— Requirements —
In the listing below, can you format everything from the line containing "Given: Click the Play button in the timeline" down to the line containing "1200x600 pixels." as a Markdown table with the columns Row and Line, numbering each line and leaving out blank lines?

— Supplied data —

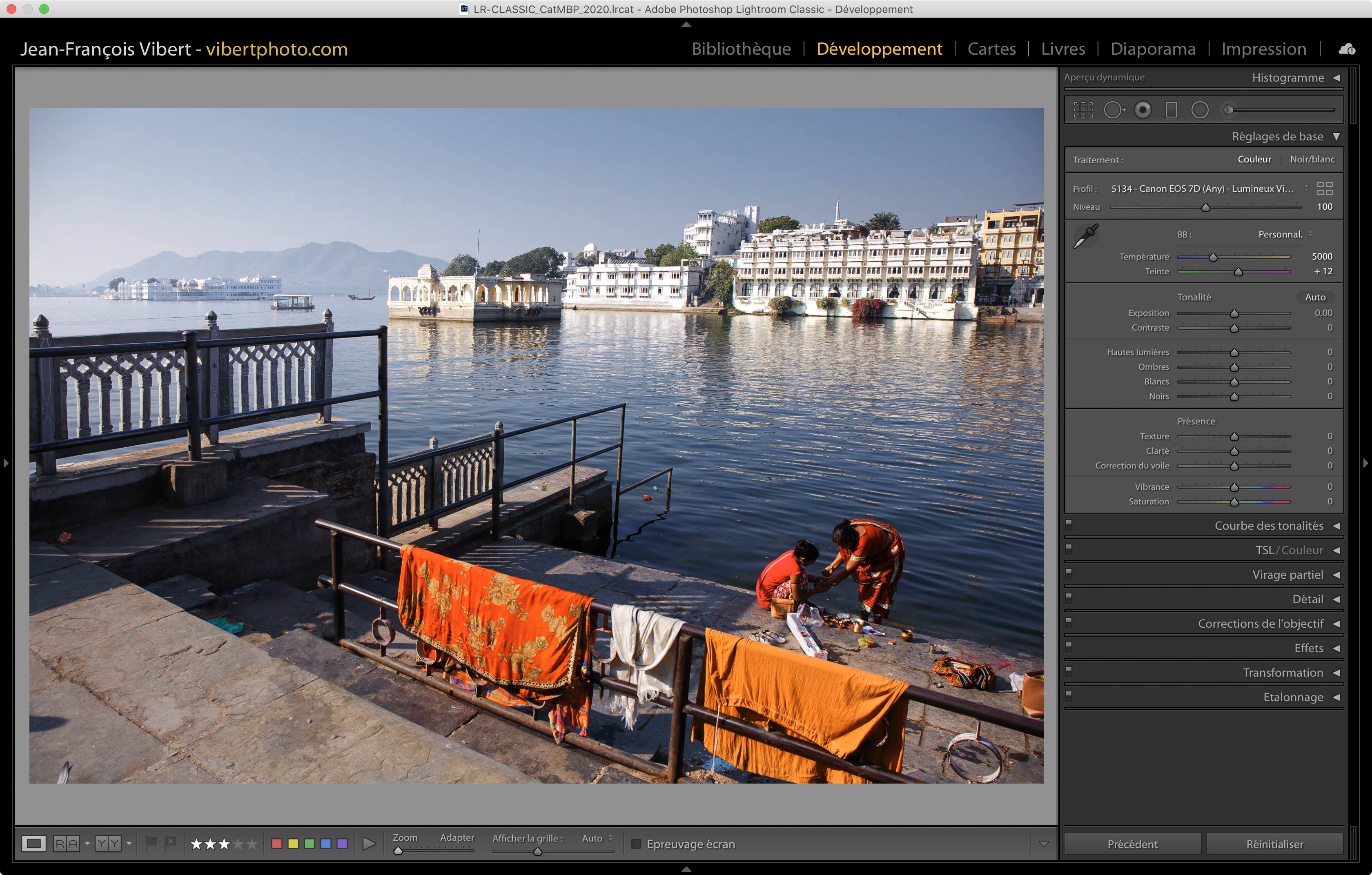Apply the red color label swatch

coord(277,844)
--
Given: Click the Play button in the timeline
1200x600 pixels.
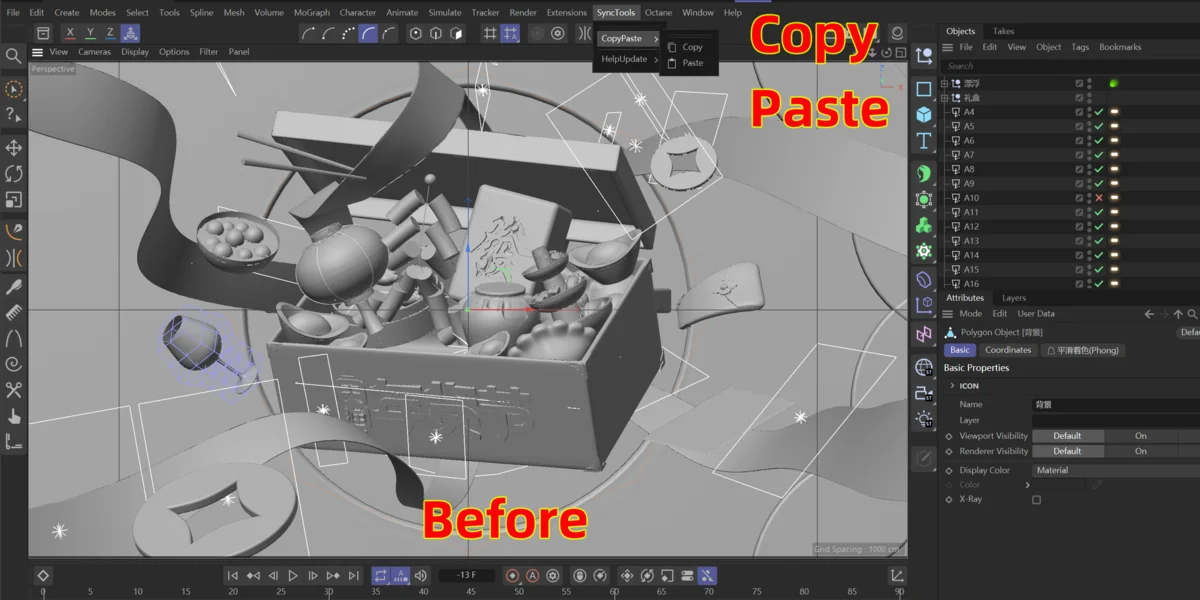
...
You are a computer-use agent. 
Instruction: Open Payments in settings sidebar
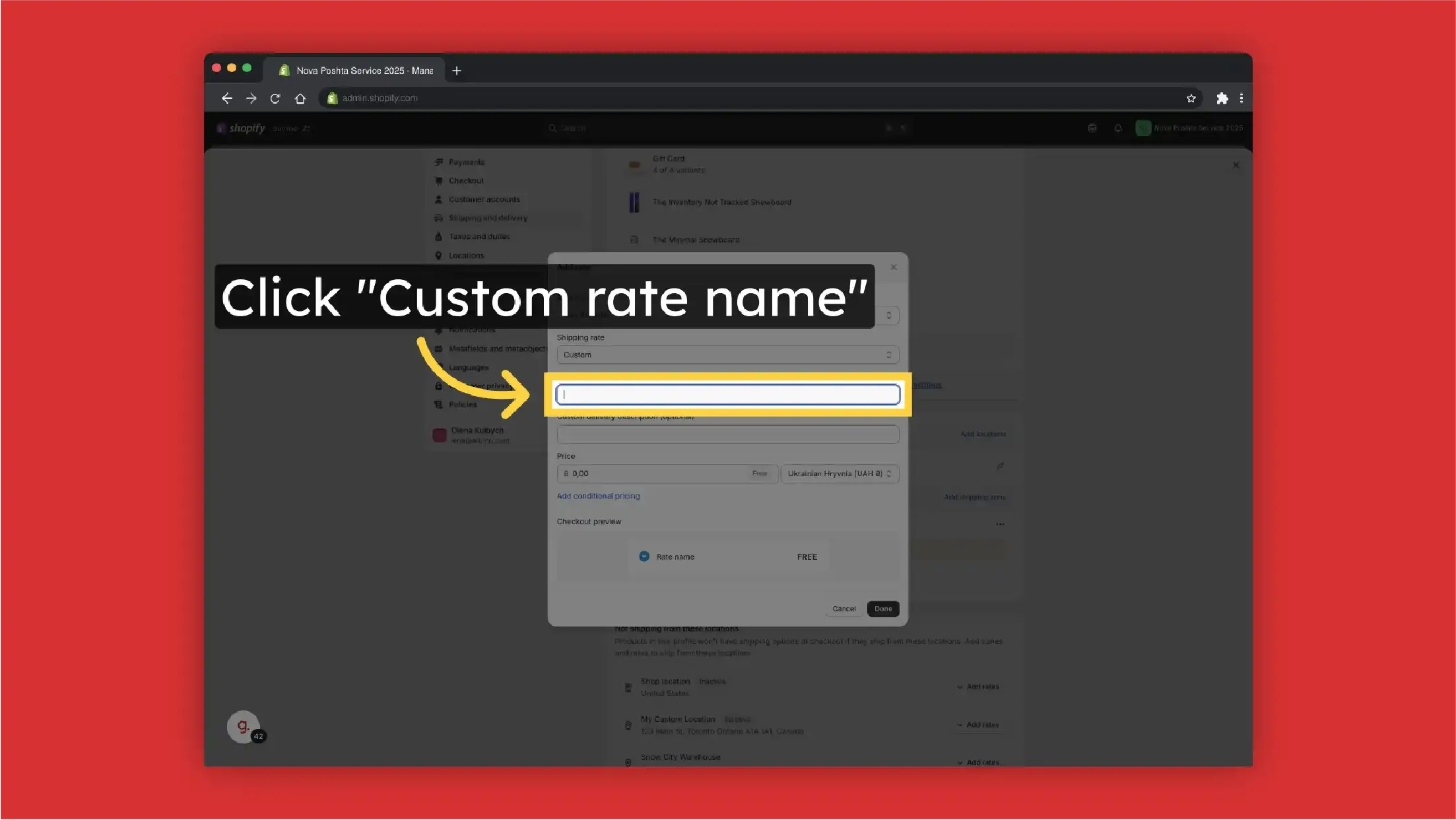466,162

— Response to this task —
| Row | Line |
|---|---|
| 1 | Given: Click the Play button in the timeline |
| 2 | 1200x600 pixels. |